243 views Asked by At

I'm evicting a memory range from CPU cache before freeing the memory. Ideally I would like to just abandon these cache lines without saving them to memory. Because noone is going to use those values, and whoever obtains again that memory range (after malloc()/new/_mm_malloc() etc.) will first fill the memory with new values. As this question suggests, there seems no way to achieve the ideal on x86_64 currently.

Therefore I'm doing _mm_clflushopt(). As I understood, after _mm_clflushopt() I need to call _mm_sfence() to make its non-temporal stores visible to other cores/processors. But in this specific case I don't need its stores.

So if I just don't call _mm_sfence(), can something bad happen? E.g. if some other core/processor manages to allocate that memory range again quickly enough, and starts filling it with new data, can it happen that the new data gets concurrently overwritten by the old cache being flushed by the current core?
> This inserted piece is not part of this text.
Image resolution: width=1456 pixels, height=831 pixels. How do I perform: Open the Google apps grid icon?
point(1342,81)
EDIT: the quick subsequent allocation is unlikely, I'm just describing this case because I need the program to be correct there too.

1

There are 1 answers

2
Peter Cordes On

clflushopt is a terrible idea for this use-case. Evicting lines from the cache before overwriting them is the opposite of what you want. If they're hot in cache, you avoid a RFO (read-for-ownership).

If you're using NT stores, they will evict any lines that were still hot so it's not worth spending cycles doing clflushopt first.
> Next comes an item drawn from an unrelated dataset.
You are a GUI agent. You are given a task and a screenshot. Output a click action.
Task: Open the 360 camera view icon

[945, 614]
If not, you're completely shooting yourself in the foot by guaranteeing the worst case. See Enhanced REP MOVSB for memcpy for more about writing to memory, and RFO vs. no-RFO stores. (e.g. rep movsb can do no-RFO stores on Intel at least, but still leave the data hot in cache.) And keep in mind that an L3 hit can satisfy an RFO faster than going to DRAM.

If you're about to write a buffer with regular stores (that will RFO), you might prefetchw on it to get it into Exclusive state in your L1D before you're ready to actually write.

It's possible that clwb (Cache-Line Write Back (without evicting)) would be useful here, but I think prefetchw will always be at least as good as that, if not better (especially on AMD where MOESI cache coherency can transfer dirty lines between caches, so you could get a line into your L1D that's still dirty, and be able to replace that data without ever sending the old data to DRAM.)

Ideally, malloc will give you memory that's still hot in the L1D cache of the current core. If you're finding that a lot of the time, you're getting buffers that are still dirty and in L1D or L2 on another core, then look into a malloc with per-thread pools or some kind of NUMA-like thread awareness.

As I understood, after _mm_clflushopt() I need to call _mm_sfence() to make its non-temporal stores visible to other cores/processors.

No, don't think of clflushopt as a store. It's not making any new data globally visible, so it doesn't interact with the global ordering of memory operations.

sfence makes your thread's later stores wait until the flushed data is flushed all the way to DRAM or memory-mapped non-volatile storage.

If you're flushing lines that are backed by regular DRAM, you only need sfence before a store that will initiate a non-coherent DMA operation that will read DRAM contents without checking cache. Since other CPU cores do always go through cache, sfence is not useful or necessary for you. (Even if clflushopt was a good idea in the first place.)


Even if you were talking about actual NT stores, other cores will eventually see your stores without sfence. You only need sfence if you need to make sure they see your NT stores before they see some later stores. I explained this in Make previous memory stores visible to subsequent memory loads

can something bad happen?

No, clflushopt doesn't affect cache coherency. It just triggers write-back (& eviction) without making later stores/loads to wait for it.

You could clflushopt memory allocated and in use by another thread without affecting correctness.